L’indice glicemico dell’anguria è alto (72), ma il carico glicemico è basso (5 per 100 g) perché il contenuto di carboidrati per porzione è modesto. Questo significa che una piccola quantità non alza la glicemia, ma una porzione abbondante sì.

L’errore più comune è mangiare l’anguria a fine pasto o da sola come spuntino pensando che “non faccia ingrassare”. In realtà, se si supera la dose giornaliera consigliata, il fruttosio in eccesso viene convertito dal fegato in grassi, contribuendo all’accumulo adiposo e al fegato grasso. Inoltre, l’anguria ha un basso contenuto di fibre (0,4 g per 100 g), quindi non dà senso di sazietà. Per questo, è facile mangiarne molta senza accorgersene.

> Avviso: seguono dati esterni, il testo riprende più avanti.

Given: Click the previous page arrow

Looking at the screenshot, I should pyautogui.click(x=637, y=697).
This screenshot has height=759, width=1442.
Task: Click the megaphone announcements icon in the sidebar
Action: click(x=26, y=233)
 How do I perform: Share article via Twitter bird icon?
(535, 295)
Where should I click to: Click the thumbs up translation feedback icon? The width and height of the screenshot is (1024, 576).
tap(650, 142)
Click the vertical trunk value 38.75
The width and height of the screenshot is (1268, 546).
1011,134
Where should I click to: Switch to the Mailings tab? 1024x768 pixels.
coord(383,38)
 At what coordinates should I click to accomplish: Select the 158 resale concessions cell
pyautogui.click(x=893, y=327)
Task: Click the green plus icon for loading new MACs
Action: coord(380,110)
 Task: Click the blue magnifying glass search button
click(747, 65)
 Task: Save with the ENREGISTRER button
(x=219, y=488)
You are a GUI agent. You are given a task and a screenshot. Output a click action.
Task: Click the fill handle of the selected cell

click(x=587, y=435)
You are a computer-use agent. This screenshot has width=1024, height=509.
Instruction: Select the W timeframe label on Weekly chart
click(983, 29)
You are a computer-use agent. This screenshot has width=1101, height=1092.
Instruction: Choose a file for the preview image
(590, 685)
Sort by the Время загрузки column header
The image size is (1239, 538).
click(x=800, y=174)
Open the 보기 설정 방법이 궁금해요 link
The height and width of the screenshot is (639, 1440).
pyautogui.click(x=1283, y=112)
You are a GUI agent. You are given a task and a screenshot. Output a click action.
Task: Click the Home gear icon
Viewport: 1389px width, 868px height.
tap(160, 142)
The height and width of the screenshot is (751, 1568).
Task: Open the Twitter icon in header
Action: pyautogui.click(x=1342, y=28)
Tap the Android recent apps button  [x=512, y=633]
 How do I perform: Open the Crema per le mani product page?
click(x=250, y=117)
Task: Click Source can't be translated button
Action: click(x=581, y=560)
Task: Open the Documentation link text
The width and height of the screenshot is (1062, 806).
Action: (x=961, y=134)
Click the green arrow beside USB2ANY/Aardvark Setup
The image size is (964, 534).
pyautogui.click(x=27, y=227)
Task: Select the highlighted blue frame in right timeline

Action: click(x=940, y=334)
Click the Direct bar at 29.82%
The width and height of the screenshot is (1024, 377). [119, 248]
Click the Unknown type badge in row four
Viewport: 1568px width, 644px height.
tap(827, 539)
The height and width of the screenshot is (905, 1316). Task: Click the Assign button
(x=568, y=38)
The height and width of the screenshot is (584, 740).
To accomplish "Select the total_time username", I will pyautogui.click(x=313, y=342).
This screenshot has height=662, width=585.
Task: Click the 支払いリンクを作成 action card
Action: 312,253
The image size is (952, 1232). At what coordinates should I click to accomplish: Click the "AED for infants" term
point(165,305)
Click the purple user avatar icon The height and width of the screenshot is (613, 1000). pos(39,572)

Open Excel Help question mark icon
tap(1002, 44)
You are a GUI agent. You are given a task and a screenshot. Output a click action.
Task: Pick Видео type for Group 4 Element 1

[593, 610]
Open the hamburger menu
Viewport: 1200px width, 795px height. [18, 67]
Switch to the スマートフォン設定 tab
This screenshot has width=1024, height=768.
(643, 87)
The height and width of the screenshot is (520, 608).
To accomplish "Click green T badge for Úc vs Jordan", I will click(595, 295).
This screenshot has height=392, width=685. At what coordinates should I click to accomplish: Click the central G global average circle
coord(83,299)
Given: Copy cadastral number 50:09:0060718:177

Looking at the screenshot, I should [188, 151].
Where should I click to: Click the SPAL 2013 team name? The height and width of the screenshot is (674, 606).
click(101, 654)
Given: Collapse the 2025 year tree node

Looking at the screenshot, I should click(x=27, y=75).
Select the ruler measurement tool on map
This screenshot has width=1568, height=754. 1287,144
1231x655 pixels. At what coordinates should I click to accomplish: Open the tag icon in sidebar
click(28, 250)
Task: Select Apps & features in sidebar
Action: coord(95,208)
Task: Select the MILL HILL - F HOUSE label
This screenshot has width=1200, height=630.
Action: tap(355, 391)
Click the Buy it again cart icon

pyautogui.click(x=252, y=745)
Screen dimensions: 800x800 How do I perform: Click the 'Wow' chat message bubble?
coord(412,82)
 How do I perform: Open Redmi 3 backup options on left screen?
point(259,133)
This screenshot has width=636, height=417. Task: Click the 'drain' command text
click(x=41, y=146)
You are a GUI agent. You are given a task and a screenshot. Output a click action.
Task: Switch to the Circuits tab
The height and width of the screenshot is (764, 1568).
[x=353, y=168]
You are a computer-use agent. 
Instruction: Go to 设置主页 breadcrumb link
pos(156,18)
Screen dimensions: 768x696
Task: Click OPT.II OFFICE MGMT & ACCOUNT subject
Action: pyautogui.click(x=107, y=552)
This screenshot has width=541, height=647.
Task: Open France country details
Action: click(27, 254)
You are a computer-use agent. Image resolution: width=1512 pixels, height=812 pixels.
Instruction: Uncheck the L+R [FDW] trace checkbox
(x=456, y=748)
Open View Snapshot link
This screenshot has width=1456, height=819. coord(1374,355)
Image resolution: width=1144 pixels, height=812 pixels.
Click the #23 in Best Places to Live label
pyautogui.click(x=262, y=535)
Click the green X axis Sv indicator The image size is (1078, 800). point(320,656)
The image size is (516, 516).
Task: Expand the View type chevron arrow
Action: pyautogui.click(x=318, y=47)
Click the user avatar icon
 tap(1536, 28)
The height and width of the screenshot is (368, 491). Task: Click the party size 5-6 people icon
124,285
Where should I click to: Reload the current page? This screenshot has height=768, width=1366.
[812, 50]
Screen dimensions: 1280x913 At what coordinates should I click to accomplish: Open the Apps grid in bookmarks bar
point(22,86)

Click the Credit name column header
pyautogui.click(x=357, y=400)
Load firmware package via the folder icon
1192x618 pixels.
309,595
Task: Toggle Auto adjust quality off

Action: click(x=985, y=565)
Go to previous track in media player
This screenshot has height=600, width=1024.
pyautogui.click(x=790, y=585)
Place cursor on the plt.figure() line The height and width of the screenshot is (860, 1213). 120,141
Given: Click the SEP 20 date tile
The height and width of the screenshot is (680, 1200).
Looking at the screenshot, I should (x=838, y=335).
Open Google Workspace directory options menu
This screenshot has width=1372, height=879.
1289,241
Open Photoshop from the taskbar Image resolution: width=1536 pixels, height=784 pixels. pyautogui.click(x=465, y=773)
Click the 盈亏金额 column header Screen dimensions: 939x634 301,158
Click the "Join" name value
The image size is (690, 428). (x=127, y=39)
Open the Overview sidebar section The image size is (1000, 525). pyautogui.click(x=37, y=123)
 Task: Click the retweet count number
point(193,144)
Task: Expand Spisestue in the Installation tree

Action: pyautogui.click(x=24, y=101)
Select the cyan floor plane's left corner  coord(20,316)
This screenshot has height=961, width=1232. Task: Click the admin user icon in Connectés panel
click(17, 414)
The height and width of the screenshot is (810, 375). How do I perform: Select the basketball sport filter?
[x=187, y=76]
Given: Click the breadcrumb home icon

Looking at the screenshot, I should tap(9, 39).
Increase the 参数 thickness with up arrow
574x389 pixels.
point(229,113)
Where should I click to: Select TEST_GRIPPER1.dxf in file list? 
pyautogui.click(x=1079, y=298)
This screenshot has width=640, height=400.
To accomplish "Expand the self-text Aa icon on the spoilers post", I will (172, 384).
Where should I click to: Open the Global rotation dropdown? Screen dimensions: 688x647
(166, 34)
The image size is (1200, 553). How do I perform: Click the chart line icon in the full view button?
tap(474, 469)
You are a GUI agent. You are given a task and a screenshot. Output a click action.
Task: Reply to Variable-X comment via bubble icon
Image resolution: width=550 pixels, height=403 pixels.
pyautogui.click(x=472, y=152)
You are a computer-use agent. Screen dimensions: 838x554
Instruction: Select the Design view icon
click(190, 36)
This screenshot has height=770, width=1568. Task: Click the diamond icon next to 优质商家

La porzione ideale: 250-300 grammi al giorno (una fetta media) per un adulto sano
Per un adulto sano, una porzione giornaliera di anguria va dai 250 ai 300 grammi, che corrispondono a una fetta spessa circa 2-3 cm (un quarto di anguria media). Questa quantità apporta circa 75-90 calorie e 15-18 grammi di zuccheri, equivalenti a 3-4 cucchiaini di zucchero. Non è una quantità irrilevante, ma è accettabile in una dieta equilibrata.
Chi ha problemi di diabete, insulino-resistenza o sovrappeso dovrebbe limitarsi a 150-200 grammi al giorno, preferibilmente consumata come spuntino lontano dai pasti, non a fine pasto (per evitare il picco glicemico cumulativo). I bambini possono mangiare porzioni più piccole (50-100 g) a seconda dell’età. L’anguria è un ottimo idratante, ma non sostituisce l’acqua: bere è comunque necessario.
Quando evitarla e come integrarla senza esagerare (il trucco della fetta ghiacciata)
L’anguria è sconsigliata a chi soffre di sindrome dell’intestino irritabile con diarrea (il fruttosio può peggiorare i sintomi) e a chi ha reflusso gastroesofageo (l’acidità può scatenare bruciore). Per evitare di mangiarne troppa, un trucco è tagliarla a cubetti e congelarli: i cubetti di anguria ghiacciata si mangiano più lentamente e danno una sensazione di maggiore sazietà. Si possono anche aggiungere a frullati o insalate.
Un altro accorgimento è non comprare l’anguria già tagliata al supermercato: le porzioni sono spesso sovradimensionate e si finisce per mangiare tutta la vaschetta. Meglio acquistare un pezzo intero e tagliarlo a fette a casa, conservando in frigorifero quelle non consumate. L’anguria è un frutto sano, ma come tutti i frutti, va mangiata con moderazione. La natura non ha creato alimenti illimitati. E l’estate, con la sua abbondanza, non deve trasformarsi in un eccesso. Una fetta al giorno, gustata lentamente, è il giusto equilibrio tra piacere e salute.